In this text, Ben Ratskoff nuances the concept of “radical diasporism” beyond Jewish opposition to Zionism. Through a careful, almost theological demonstration, he argues that the geographic dispersion that gave “diaspora” its name is not only a divine curse but also an invitation to subvert state structures.

For Richard Iton. May his memory be a blessing.

When the concept of “diaspora” exploded in Anglophone academic discourse in the 1990s, promising to describe all sorts of contemporary identities, experiences, and communities, as well as to transcend nationalist and racial essentialisms, its theorists articulated a rather ambivalent relationship to the Jewish case. These theorists often tacitly deferred to the ‘classic’ or ‘ideal’ Jewish type of diaspora—shaped by the term’s etymological meaning of geographical dispersion from a homeland—before either generalizing this Jewish experience beyond any historical and cultural specificity or claiming to supersede it entirely with new notions of fragmentation, transnationality, and hybridity. In one of the earliest efforts to distinguish the new conception from a Jewish one, theorist Stuart Hall attempted to displace what he considered an “old, the imperialising, the hegemonising form of ‘ethnicity’”—for, he continued, “we have seen the fate of the people of Palestine at the hands of this backward-looking conception of diaspora” (“Cultural Identity and Diaspora,” 1990). In its place, the new diaspora concept would be defined “by the recognition of a necessary heterogeneity and diversity; by a conception of ‘identity’ which lives with and through, not despite, difference; by hybridity.”
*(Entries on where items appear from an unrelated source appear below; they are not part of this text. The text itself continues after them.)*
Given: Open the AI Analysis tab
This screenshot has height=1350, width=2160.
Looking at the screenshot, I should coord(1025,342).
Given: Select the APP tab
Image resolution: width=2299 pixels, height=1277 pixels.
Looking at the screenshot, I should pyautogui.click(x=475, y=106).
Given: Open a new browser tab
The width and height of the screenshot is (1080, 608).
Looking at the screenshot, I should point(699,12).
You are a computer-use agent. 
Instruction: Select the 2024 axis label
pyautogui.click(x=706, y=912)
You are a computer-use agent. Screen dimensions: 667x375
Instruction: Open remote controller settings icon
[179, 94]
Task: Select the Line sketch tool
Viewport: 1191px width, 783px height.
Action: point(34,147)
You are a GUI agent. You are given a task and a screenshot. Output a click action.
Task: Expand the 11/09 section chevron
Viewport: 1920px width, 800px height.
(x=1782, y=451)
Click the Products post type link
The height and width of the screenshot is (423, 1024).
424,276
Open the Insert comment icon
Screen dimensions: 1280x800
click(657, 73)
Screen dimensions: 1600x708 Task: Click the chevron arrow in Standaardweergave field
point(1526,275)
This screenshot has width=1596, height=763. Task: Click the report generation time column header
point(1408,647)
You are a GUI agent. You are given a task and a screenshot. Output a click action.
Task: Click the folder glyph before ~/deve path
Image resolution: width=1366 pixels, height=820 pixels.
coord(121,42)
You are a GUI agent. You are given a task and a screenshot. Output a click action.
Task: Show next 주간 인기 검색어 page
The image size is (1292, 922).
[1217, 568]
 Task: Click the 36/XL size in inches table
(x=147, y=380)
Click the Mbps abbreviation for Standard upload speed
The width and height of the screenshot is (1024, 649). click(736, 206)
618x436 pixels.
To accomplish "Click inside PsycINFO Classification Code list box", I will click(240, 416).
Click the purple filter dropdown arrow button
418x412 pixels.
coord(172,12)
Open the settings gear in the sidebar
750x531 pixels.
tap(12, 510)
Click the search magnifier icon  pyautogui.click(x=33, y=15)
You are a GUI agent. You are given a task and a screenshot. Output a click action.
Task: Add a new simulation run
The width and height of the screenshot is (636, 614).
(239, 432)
It is not quite clear how the recognition of Jewish identity’s heterogeneity and difference will serve the Palestinian struggle for liberation. While monopolizing expressions and definitions of Jewish identity remains an important strategy of the state of Israel and its supporters, the state of Israel has also embraced of late a representational politics of diversity that reproduces the state’s legitimacy and expands the settler community—a politics of diversity that, moreover, does little to ameliorate material inequalities that persist across this settler community. In any case, Hall’s veiled dismissal of a putatively old Jewish conception of diaspora indexes how routine nods to diaspora’s traditional association with Jewish history and experience typically lack critical engagement with this association and often stage a subsequent attempt to supersede it.

Nonetheless, following the ‘diaspora’ renaissance in Anglophone academic discourse, U.S. Jewish critics of Zionism began to formulate political programs of radical Jewish “Diasporism” that deliberately challenged the nationalist forms of identification promoted by the state of Israel.